AUFGABENLISTE:
**A)** Schreibe aus dem Text über das Älterwerden und die Schule wortgetreu ab: Beginne bei den Worten mit „Was ich heute“ und hör nach „habe ich nicht.“ auf.
**B)** Setze den Text über das Älterwerden und die Schule nach seinem letzten Satz fort.

Bin ich zu alt? Schreibe ich über „früher“, wie einige Freinet-Lehrer*innen behaupten? Sollte ich besser die Klappe halten, weil ich wirklich schon genug sagte. Übertrage ich nur 6 Jahre Altes auf die Schule von heute. Oder gibt es wirklich einen Backlash oder Stillstand?

 

Bin ich nur ein übrig gebliebener Linker, der nicht versteht, was heute abgeht, wie die neue Zeit tickt? Bin ich unzufrieden, weil ich mehr erreichen wollte? Wollte ich wie Schindler in „Schindlers Liste“ noch ein Menschenleben retten?

 

Was ich heute an der Uni mitbekomme ist nicht sehr beruhigend. Die meisten Lehrer*innen scheinen wenig begriffen zu haben. Viele Studies denken wie ich. Aber sie wissen nicht, wie sie ihr Wissen, ihre Haltung umsetzen - sollen. Habe ich versagt? Oder muss ich den jungen nur vertrauen? Besorge ich am liebsten tolle Aufsätze anderer?

 

Nur gegen schweren inneren Widerstand mache ich noch mit, Die Studies übrigens auch.

 

Oft weiß ich vorher, was ich nachher sage. Ja, und vielleicht werde ich ja noch 90? Soll ich 20 Jahre lang schweigen? So viel Altersschwachsinn oder Alterssturheit habe ich nicht.

 

Müssen die Jüngeren sich daran gewöhnen, dass 70jährige noch denken, immer noch handeln wollen. Immerhin werden immer mehr so alt und älter.

 

Und schließlich wurde ich nach einem verheerenden Krieg geboren. Schließlich gehöre ich zu denen, die als Konsequenz Demokratie forderten und fordern.

 

Schließlich gehöre ich zu denen, die ihre Kindheit nicht vergaßen, den Schrott und Schutt in den Köpfen der Alten. Schließlich hatte ich immer Rede-, Denk- und Weltsichtkontakt zu 7 bis 11jährigen, manchmal auch 15jährigen oder anderen Jungerwachsenen, die selber Kinder kriegen. Schließlich gibt es meine und anderer Leute Enkel.

DATENBLOCK:
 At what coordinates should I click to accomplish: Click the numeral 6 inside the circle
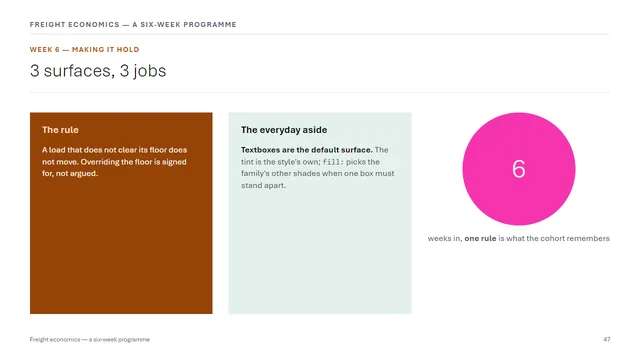coord(518,169)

LÖSUNGEN:
**A)**
Was ich heute an der Uni mitbekomme ist nicht sehr beruhigend. Die meisten Lehrer*innen scheinen wenig begriffen zu haben. Viele Studies denken wie ich. Aber sie wissen nicht, wie sie ihr Wissen, ihre Haltung umsetzen - sollen. Habe ich versagt? Oder muss ich den jungen nur vertrauen? Besorge ich am liebsten tolle Aufsätze anderer?

 

Nur gegen schweren inneren Widerstand mache ich noch mit, Die Studies übrigens auch.

 

Oft weiß ich vorher, was ich nachher sage. Ja, und vielleicht werde ich ja noch 90? Soll ich 20 Jahre lang schweigen? So viel Altersschwachsinn oder Alterssturheit habe ich nicht.

**B)**
 

Gibt es veränderte Zeit? Haben sich die Zeiten von einer aggressiv-rechthaberisch-militaristischen Männerherrschaft der die Politik , Wirtschaft, Bildung und Presse bestimmenden Familien zu einer repressiv-toleranten Familienherrschaft mit Werbung, Elektronik, Militär und Krieg verändert.

 

Hat sich eine öffentliche Meinung verbürgerlicht, weil die Prols (fast, oder in andere Länder) verschwunden sind? Das schlecht verdienende, weniger gebildete Volk ist aber massenhaft in den Kindergärten und Schulen, in Krankenhäusern und Armenheimen arbeitslos, bildungsarm, schlecht bezahlt und ohne Stimme, sehr wohl anwesend.

 

Oder schreibe ich nur zu viel und zu langatmig?

 

Es geht uns doch um so viel besser als noch vor hundert Jahren unseren Großeltern und Urgroßeltern. Sie verhungerten, verkauften ihre Körper um zu (über)leben. Ihren Geist vergeben sie auch noch. Ihre Zeit verkaufen sie öfter denn je.

 

Und ich meine nicht diejenigen, denen es damals schon gut ging. Wir haben es Kommunisten, Sozialdemokraten, linken Christen, linksdenkenden Intellektuellen und aufgeklärten Demokraten zu verdanken, wenn es heute mehr Wohlstand und Menschenrechte gibt. Nicht den Herren verdanken wir das. Sie mussten und müssen zu allem gezwungen werden, selbst zur eigenen Veränderung, notfalls von ihren Frauen und Kindern, meist von den „Verhältnissen“, nach ihren Irrtümern und Niederlagen.

 

Und wir, die Unterdrückten und Unterpriviligierten waren in den „entwickelsten“ Ländern der Welt nie in einer Regierungsmehrheit. Die letzte Niederlage des herrschenden Bürgertums war die Niederlage einiger Könighäuser in Frankrech, Indien, den USA, Deutschland , der Türkei oder Italien und die Niederlage ihres Faschismus.

 

Meistens kooperieren sie noch immer offen mit den Feudalen, wie in Skandinavien, England, Spanien, Canada, den Be-Ne-Lux-Ländern, Neuseeland oder Japan. Faschisten gingen noch weiter in die Geschichte zurück um ihre Morde, das Krieg zu führen, ihren Rassismus und ihre Fremdenfeindlichkeit zu begründen. Sie regieren heute in Ungarn oder den USA.

 

In allen Ländern und Armeen herrschen noch immer Familien, immer wieder mit Monarchisten und Rechten verbündet, oft seit Hunderten von Jahren die eigenen Kinder als Familien immer wieder unterbringen.

 

Haben sich nicht die Probleme verändert, sondern nur ihre Interpretationen, ihre Selbstwerbung, ihre Ideologien?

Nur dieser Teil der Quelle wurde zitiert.